Tale affermazione, che può apparire paradossale, interpreta invece i due termini nella loro dimensione sociale e nell’applicazione della giustizia umana.
La giustizia che si celebra nei tribunali è il risultato dell’applicazione delle leggi vigenti, e quindi di tutta una serie di scelte formalizzate e promulgate nel tempo. Dunque la giustizia umana non si pone come riferimento essenziale la verità quanto piuttosto le leggi, che non a caso se sono false o sbagliate conducono a un’applicazione continua dell’errore. Una buona giustizia è quella in grado di applicare leggi che tuttavia possono anche essere lontane dalla verità, sia pure intesa entro la logica umana e quindi riferita agli affari terreni e agli accadimenti, ovvero ai soli fatti.
Se una legge è sbagliata e falsa perché interpreta male una data situazione e le persone che vi sono coinvolte, essa condurrà a una giustizia che, pur applicata con rigore, emetterà sentenze magari anche "giuste" ma lontane dalla verità. Può verificarsi il caso di un magistrato che condanna in forza della legge mentre sul piano della verità – cui può giungere autonomamente per altra via – ritiene la propria stessa sentenza un errore.

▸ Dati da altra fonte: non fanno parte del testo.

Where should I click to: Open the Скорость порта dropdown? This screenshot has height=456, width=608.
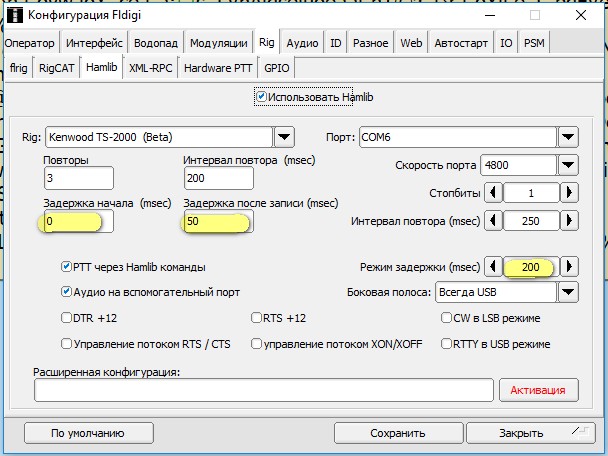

Non esiste un tribunale che possegga la verità assoluta, se non quello della giustizia divina, che appartiene però al mondo "altro" e non alla realtà terrena in cui viviamo.
Nemmeno è garantita quaggiù la verità dei fatti, cioè l’accertamento della maniera esatta in cui essi si sono svolti, poiché il processo – vale a dire il luogo dove si confrontano accusa e difesa – può far prevalere un’interpretazione di quanto è accaduto diversa da ciò che si è verificato e che è destinato a rimanere fuori da quell’aula nella quale alla base del giudizio (condanna o assoluzione) c’è il solo confronto delle prove.
La giustizia così intesa è qualcosa di contingente che si lega a ciò che si riesce a dimostrare in quel dato momento, in una dinamica giudiziaria nella quale non valgono nemmeno gli atti depositati.
Essi nella loro presentazione ed espressione dibattimentale si inverano nel processo, acquistando cioè durante il suo svolgimento significato probatorio. Risulta fin troppo evidente come anche pubblico ministero, che rappresenta l’accusa, e avvocato della difesa siano figure che condizionano l’esito del processo e quindi la giustizia. Questa non sembra quindi dipendere dal "vero accaduto" ma dal "vero rappresentato", che può anche essere del tutto falso.
Le leggi razziali approvate in Germania nel 1933 e in Italia nel 1938 produssero un’ingiustizia che discriminava ogni cittadino di razza ebraica. La loro applicazione faceva sì che un uomo venisse condannato da una giustizia basata tuttavia su una concezione razzista profondamente errata.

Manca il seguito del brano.